Al riguardo la Cassazione dà atto che “resta oscura” la localizzazione sia nel giudizio di merito, sia nel giudizio di legittimità, della produzione delle fotografie, atteso che all’inizio dell’illustrazione si parla solo di fotografie “prodotte con 1 allegato 2 del ricorso introduttivo”.

La mancata dimostrazione della condotta di guida del motociclista

Ad ogni modo, i Giudici di appello hanno dato rilievo alla mancanza di dimostrazione del fatto che la condotta di guida del conducente del motoveicolo fosse stata tale da conformarsi alle regole del codice della strada e, dunque, idonea ad essere apprezzata come tale da superare la presunzione di corresponsabilità.

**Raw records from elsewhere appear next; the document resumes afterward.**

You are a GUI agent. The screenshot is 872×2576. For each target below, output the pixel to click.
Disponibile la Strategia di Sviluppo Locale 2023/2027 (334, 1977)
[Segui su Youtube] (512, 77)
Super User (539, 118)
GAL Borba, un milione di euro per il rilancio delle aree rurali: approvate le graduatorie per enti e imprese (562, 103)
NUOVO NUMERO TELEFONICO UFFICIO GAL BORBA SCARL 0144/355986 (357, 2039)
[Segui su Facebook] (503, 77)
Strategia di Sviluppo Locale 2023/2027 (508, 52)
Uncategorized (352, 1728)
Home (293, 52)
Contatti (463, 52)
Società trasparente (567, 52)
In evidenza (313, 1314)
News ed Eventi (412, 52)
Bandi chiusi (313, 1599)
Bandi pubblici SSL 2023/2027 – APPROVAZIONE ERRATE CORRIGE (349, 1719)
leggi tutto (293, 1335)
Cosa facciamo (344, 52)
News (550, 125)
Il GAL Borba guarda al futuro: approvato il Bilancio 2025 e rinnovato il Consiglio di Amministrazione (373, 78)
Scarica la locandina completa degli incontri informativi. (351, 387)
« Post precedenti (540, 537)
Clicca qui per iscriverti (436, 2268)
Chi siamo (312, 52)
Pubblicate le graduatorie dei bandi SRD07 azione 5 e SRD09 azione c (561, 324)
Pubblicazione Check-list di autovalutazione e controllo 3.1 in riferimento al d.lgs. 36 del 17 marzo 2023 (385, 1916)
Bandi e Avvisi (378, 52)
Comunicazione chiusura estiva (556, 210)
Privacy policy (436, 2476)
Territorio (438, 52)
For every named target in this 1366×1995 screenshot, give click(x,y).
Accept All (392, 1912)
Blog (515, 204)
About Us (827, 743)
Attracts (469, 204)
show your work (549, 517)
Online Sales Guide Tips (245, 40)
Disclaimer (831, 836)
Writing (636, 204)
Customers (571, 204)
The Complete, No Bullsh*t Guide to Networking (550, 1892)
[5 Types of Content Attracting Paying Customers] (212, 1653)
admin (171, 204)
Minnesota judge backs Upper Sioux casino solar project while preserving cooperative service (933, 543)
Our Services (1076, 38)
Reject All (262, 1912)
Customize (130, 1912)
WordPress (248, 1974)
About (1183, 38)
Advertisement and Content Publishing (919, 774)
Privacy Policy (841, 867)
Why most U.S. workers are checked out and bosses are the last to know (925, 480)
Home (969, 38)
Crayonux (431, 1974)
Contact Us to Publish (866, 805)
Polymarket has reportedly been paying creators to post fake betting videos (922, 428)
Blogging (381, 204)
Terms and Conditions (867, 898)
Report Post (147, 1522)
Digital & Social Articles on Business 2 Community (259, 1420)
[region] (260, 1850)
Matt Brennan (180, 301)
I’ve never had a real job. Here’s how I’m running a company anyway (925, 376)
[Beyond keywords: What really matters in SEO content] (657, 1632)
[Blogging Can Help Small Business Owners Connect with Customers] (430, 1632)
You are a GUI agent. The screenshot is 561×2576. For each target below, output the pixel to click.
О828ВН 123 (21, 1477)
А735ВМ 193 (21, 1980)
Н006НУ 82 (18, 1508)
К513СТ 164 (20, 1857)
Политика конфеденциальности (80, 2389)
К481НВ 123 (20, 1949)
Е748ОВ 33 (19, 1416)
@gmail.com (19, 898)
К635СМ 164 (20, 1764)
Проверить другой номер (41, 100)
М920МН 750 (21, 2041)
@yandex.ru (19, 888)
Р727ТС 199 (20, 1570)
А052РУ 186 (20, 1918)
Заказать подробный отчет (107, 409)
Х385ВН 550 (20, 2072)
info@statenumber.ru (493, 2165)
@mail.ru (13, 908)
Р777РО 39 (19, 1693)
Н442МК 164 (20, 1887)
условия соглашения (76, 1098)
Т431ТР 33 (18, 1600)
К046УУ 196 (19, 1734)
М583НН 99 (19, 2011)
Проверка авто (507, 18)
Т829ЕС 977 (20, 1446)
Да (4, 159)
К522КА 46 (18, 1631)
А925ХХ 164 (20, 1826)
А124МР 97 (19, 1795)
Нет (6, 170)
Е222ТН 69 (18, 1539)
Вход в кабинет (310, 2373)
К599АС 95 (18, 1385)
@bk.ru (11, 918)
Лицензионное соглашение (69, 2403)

Infatti, la Corte d’Appello ha confermato il riconosciuto apporto concorsuale da parte dei due conducenti dei mezzi coinvolti nel sinistro, dato il rilievo che anche il motociclista non si fosse pienamente conformato alle norme in tema di circolazione per non aver osservato la stretta destra nell’affrontare la curva per lui volgente a sinistra. Ciò che rileva comunque è la mancata dimostrazione del fatto che la condotta di guida del conducente del motoveicolo fosse stata tale da conformarsi alle regole del codice della strada e, dunque, idonea ad essere apprezzata come tale da superare la presunzione di corresponsabilità.

Conclusivamente la S.C. cassa la sentenza impugnata solo relativamente alla statuizione resa sulle spese del giudizio di primo grado e decidendo nel merito, conferma la statuizione del primo giudice su di esse.